Look below for the line that has "Given: Click the options". Set down the lines from there through the line that has "Open the ACESSAR EVENTO menu item", exactly as written.

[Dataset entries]
__________________________________________________

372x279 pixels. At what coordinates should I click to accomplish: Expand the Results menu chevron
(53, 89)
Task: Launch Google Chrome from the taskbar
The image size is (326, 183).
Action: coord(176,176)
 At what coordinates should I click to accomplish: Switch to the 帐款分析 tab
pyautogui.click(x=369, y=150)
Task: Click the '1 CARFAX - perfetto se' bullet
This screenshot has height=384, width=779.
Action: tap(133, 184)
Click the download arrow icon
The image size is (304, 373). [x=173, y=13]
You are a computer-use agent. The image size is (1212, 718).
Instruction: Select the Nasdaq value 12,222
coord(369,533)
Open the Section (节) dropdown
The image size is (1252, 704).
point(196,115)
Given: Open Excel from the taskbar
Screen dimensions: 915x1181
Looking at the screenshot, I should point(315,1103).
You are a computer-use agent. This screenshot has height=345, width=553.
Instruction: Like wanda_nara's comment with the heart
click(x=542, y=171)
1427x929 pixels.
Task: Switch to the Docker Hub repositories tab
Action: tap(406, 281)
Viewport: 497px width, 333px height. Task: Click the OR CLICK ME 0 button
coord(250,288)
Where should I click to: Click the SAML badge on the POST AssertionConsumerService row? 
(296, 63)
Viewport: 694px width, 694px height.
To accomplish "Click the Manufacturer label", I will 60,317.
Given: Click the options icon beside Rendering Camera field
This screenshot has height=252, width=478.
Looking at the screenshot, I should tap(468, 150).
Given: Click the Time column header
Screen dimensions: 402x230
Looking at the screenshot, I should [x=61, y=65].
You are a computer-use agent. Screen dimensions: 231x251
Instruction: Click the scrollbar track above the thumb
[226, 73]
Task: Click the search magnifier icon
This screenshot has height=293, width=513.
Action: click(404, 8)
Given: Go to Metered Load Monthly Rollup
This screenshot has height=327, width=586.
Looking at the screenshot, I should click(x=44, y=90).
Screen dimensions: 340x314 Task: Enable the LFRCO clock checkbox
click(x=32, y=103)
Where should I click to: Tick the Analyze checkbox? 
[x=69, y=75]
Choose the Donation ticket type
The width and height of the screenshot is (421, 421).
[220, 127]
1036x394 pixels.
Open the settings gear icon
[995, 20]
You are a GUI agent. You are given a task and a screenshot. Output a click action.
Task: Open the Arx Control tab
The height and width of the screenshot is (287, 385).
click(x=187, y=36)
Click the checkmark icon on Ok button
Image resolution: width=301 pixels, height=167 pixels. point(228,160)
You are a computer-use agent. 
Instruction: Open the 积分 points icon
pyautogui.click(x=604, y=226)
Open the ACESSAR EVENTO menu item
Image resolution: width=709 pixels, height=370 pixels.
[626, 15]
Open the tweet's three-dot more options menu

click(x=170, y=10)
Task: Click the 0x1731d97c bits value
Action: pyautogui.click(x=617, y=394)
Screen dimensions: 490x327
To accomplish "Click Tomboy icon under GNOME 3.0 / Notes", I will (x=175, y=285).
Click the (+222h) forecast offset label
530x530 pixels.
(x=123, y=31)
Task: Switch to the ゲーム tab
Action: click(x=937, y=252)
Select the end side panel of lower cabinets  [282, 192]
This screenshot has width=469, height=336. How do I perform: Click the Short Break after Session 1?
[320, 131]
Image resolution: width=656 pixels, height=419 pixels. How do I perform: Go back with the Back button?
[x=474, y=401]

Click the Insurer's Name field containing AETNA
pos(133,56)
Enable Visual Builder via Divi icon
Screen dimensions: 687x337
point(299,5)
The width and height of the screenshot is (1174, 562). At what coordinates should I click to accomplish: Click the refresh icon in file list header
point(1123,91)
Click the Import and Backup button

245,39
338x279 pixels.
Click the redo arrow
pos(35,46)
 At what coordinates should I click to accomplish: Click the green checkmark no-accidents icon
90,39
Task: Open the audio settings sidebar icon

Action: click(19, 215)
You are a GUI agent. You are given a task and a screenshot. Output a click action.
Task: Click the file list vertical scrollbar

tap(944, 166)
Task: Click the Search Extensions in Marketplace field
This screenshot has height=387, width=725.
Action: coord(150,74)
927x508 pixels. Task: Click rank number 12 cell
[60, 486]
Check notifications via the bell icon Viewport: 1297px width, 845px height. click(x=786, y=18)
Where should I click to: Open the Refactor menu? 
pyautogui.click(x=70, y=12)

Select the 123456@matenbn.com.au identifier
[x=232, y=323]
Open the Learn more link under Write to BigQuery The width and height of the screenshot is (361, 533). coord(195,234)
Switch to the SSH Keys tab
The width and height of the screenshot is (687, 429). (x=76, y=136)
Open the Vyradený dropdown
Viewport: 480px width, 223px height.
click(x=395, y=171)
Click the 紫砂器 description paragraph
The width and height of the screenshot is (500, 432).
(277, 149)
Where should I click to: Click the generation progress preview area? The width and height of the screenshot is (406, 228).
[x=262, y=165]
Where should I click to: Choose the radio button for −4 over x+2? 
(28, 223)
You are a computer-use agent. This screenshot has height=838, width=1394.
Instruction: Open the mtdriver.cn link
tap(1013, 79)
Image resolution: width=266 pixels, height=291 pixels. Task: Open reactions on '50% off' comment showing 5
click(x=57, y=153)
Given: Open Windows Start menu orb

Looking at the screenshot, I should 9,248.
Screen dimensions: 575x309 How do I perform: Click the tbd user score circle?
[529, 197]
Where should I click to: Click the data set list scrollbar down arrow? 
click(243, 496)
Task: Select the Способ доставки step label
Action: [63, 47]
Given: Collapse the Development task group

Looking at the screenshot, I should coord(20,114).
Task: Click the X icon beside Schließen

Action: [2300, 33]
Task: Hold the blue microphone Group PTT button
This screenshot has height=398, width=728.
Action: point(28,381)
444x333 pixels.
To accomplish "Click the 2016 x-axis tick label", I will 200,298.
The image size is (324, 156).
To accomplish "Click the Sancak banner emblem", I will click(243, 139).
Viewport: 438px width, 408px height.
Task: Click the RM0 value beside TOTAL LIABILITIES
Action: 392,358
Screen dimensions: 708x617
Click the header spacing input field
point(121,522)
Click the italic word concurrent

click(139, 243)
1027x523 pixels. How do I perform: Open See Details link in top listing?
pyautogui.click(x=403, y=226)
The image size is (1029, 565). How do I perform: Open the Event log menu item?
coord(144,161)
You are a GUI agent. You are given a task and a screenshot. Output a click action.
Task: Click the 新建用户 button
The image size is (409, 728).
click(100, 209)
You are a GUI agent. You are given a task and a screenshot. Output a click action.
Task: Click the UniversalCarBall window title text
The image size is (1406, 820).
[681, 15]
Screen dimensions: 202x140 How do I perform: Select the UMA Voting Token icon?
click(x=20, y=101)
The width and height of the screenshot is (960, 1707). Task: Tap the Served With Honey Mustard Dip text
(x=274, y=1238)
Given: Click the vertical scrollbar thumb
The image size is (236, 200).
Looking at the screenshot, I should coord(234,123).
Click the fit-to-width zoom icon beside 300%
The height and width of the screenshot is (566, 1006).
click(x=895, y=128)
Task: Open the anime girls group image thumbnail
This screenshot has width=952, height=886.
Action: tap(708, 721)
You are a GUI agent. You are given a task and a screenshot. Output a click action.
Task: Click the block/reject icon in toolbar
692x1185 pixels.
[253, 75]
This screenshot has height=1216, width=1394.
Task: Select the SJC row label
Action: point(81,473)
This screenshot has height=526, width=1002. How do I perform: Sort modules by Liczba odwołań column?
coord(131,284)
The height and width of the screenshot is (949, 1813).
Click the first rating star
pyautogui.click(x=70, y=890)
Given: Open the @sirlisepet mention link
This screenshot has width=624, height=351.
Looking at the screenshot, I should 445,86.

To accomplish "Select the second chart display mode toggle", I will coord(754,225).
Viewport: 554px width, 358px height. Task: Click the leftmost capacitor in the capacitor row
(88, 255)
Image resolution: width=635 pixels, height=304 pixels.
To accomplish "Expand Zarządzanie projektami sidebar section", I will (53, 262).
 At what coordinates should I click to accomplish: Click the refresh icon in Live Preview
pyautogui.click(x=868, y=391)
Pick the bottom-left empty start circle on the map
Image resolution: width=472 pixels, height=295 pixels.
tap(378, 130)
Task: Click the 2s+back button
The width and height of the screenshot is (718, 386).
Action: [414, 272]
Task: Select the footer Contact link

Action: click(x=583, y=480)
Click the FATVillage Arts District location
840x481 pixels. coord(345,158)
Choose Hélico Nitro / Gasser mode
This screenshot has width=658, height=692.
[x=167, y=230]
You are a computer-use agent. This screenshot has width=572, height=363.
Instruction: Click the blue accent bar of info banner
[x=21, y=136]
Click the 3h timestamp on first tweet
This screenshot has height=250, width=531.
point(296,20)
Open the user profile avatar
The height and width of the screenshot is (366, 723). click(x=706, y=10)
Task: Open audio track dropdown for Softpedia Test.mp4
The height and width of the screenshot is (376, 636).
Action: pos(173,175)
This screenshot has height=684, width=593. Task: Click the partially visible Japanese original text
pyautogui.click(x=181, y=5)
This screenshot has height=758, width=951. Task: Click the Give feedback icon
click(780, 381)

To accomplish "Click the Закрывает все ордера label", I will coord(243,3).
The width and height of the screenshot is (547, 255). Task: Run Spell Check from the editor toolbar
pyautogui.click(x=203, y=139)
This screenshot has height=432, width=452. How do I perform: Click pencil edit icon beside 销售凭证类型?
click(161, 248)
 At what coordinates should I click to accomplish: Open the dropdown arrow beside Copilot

__________________________________________________

> Response for this exercise
Given: Click the options icon beside Rendering Camera field
This screenshot has height=252, width=478.
Looking at the screenshot, I should tap(468, 150).
Given: Click the Time column header
Screen dimensions: 402x230
Looking at the screenshot, I should [x=61, y=65].
You are a computer-use agent. Screen dimensions: 231x251
Instruction: Click the scrollbar track above the thumb
[226, 73]
Task: Click the search magnifier icon
This screenshot has height=293, width=513.
Action: click(404, 8)
Given: Go to Metered Load Monthly Rollup
This screenshot has height=327, width=586.
Looking at the screenshot, I should click(x=44, y=90).
Screen dimensions: 340x314 Task: Enable the LFRCO clock checkbox
click(x=32, y=103)
Where should I click to: Tick the Analyze checkbox? 
[x=69, y=75]
Choose the Donation ticket type
The width and height of the screenshot is (421, 421).
[220, 127]
1036x394 pixels.
Open the settings gear icon
[995, 20]
You are a GUI agent. You are given a task and a screenshot. Output a click action.
Task: Open the Arx Control tab
The height and width of the screenshot is (287, 385).
click(x=187, y=36)
Click the checkmark icon on Ok button
Image resolution: width=301 pixels, height=167 pixels. point(228,160)
You are a computer-use agent. 
Instruction: Open the 积分 points icon
pyautogui.click(x=604, y=226)
Open the ACESSAR EVENTO menu item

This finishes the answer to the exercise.